**What is needed**
Transcribe the following entries word for word. End with the line where "agent. This screenshot has height=488, width=868." appears.

Records from a data collection:
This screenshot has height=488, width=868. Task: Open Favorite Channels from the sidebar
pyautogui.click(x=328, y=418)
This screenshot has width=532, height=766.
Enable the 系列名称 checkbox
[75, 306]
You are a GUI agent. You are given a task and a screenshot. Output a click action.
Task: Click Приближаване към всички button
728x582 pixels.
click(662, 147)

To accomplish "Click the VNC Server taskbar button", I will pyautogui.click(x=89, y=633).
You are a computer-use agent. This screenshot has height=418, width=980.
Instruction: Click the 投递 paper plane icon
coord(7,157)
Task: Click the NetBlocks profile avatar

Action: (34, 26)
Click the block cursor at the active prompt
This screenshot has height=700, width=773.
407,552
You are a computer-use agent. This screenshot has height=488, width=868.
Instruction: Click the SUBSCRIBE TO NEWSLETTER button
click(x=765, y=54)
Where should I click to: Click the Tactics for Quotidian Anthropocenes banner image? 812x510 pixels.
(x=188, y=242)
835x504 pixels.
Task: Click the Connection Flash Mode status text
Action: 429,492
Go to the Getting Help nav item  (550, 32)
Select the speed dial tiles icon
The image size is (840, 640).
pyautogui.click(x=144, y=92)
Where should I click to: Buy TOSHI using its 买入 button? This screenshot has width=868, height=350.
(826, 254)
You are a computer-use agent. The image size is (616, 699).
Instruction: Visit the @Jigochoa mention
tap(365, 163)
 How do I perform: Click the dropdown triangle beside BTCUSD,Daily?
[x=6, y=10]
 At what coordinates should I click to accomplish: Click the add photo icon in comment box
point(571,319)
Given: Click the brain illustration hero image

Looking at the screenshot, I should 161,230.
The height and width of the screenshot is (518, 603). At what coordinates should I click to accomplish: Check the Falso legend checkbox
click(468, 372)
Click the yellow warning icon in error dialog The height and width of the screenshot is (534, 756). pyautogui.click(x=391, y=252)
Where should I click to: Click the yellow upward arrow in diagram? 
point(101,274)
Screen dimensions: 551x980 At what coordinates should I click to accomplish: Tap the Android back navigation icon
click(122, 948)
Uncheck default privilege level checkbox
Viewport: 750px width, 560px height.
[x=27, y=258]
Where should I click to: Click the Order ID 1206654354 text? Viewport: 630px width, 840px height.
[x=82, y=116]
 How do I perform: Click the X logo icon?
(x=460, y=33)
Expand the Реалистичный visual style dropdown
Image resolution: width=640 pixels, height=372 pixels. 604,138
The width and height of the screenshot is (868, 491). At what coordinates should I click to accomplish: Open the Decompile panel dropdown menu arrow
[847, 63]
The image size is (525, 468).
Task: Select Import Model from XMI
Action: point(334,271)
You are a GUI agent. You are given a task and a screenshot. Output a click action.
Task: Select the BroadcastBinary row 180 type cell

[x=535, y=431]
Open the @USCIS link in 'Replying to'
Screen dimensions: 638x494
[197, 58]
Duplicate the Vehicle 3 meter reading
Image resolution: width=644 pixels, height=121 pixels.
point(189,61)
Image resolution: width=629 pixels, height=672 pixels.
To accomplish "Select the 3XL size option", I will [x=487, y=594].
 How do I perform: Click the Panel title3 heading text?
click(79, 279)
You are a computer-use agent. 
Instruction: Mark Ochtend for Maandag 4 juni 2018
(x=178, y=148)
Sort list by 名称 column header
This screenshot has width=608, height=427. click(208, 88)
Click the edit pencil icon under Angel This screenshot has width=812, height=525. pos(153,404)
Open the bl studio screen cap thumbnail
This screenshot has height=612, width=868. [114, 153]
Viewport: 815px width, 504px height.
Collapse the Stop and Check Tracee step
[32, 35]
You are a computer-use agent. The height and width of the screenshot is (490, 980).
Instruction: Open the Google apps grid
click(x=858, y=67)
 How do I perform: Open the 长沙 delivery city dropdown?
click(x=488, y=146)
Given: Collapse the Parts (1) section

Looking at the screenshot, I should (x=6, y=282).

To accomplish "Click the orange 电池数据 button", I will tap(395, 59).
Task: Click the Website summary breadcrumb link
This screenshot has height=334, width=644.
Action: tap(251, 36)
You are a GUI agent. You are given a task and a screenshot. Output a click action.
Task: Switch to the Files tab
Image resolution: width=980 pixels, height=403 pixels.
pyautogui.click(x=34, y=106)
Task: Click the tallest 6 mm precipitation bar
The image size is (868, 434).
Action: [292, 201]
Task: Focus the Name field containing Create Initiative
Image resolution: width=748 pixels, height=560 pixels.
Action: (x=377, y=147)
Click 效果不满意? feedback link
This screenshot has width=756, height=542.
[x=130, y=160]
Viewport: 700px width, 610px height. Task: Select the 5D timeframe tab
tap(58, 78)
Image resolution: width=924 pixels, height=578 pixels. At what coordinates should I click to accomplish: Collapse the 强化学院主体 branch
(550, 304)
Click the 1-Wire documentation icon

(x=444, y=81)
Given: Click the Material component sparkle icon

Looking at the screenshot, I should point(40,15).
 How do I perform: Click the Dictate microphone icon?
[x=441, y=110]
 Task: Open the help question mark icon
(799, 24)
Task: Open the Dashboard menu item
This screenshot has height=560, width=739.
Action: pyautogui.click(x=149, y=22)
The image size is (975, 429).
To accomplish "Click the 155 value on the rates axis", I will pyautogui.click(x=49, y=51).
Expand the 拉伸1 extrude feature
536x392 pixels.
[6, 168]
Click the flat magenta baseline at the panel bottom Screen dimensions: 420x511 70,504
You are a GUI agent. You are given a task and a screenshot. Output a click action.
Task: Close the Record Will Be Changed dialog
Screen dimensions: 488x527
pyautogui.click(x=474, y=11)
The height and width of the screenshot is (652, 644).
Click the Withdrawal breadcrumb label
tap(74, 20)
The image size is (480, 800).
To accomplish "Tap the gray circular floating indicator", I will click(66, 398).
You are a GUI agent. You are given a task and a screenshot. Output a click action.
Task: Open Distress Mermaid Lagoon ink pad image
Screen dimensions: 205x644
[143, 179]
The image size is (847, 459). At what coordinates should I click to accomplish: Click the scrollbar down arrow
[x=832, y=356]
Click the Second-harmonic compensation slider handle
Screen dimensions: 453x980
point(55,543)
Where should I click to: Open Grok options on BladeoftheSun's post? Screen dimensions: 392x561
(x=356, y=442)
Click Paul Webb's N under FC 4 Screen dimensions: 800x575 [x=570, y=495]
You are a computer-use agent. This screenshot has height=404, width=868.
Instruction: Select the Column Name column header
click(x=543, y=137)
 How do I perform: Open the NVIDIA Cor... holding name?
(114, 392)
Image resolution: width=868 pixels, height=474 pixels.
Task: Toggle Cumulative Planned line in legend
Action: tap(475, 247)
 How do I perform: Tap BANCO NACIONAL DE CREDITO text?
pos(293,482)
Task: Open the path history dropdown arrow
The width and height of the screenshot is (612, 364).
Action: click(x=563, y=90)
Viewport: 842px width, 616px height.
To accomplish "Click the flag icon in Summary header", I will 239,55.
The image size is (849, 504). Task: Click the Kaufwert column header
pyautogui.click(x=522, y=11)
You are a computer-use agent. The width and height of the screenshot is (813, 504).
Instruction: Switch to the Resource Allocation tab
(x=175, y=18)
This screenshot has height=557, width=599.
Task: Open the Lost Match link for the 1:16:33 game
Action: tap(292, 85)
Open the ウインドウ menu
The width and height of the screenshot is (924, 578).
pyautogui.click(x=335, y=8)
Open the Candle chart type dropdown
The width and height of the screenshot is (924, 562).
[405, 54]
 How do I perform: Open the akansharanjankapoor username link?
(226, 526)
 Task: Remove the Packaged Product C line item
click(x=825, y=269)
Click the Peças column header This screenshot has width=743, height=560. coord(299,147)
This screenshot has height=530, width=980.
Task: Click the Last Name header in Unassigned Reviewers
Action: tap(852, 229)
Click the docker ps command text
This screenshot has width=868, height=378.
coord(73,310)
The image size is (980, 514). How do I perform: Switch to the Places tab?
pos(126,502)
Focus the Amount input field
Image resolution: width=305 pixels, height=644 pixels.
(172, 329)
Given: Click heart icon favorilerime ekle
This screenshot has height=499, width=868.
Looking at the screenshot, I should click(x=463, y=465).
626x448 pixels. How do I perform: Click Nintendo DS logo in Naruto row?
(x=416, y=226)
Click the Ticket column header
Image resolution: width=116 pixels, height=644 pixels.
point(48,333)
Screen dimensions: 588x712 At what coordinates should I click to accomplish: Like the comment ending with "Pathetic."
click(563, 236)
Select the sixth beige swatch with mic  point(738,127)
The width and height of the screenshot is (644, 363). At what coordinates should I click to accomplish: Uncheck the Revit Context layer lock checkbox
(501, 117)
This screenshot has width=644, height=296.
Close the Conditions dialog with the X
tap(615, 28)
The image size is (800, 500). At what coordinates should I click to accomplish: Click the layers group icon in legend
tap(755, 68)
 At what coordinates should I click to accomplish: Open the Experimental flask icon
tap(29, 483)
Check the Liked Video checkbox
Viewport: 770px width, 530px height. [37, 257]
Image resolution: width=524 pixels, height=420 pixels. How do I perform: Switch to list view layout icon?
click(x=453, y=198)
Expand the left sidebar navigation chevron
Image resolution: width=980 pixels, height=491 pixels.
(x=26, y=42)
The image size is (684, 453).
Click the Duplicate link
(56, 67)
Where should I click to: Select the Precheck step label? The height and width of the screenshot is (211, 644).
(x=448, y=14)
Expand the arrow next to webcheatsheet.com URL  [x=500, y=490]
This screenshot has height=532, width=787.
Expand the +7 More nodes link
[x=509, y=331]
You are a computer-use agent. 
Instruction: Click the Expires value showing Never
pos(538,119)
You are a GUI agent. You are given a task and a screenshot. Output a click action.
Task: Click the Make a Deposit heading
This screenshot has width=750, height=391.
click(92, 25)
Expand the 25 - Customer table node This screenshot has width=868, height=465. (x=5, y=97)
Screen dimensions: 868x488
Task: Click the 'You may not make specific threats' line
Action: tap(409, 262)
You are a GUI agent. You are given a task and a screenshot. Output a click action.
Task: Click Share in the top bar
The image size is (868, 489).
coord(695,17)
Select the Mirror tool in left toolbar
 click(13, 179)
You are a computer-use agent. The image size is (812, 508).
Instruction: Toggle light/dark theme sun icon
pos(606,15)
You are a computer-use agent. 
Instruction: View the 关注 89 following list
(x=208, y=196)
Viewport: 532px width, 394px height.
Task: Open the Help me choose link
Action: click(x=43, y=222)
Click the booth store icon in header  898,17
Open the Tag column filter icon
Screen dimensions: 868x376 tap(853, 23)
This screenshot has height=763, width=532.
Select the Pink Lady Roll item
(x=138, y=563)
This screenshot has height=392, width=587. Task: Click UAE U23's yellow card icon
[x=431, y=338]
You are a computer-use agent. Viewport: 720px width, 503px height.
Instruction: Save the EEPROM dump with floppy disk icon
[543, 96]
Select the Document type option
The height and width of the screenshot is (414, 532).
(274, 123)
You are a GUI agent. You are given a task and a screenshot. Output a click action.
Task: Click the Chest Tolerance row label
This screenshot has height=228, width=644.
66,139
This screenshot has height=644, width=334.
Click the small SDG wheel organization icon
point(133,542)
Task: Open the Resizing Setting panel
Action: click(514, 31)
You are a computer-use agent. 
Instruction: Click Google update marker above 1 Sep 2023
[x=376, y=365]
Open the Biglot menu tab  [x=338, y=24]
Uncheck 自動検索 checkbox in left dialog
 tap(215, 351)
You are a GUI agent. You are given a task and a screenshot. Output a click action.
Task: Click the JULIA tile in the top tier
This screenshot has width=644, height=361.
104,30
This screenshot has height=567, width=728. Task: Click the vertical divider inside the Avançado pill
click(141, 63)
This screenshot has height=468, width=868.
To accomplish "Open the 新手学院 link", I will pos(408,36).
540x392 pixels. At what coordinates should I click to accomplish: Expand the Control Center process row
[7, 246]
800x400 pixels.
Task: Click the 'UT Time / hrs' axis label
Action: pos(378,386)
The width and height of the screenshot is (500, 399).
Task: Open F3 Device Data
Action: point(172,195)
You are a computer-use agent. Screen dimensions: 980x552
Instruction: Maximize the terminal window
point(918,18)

**Your response**
This screenshot has height=488, width=868. Task: Open Favorite Channels from the sidebar
pyautogui.click(x=328, y=418)
This screenshot has width=532, height=766.
Enable the 系列名称 checkbox
[75, 306]
You are a GUI agent. You are given a task and a screenshot. Output a click action.
Task: Click Приближаване към всички button
728x582 pixels.
click(662, 147)

To accomplish "Click the VNC Server taskbar button", I will pyautogui.click(x=89, y=633).
You are a computer-use agent. This screenshot has height=418, width=980.
Instruction: Click the 投递 paper plane icon
coord(7,157)
Task: Click the NetBlocks profile avatar

Action: (34, 26)
Click the block cursor at the active prompt
This screenshot has height=700, width=773.
407,552
You are a computer-use agent. This screenshot has height=488, width=868.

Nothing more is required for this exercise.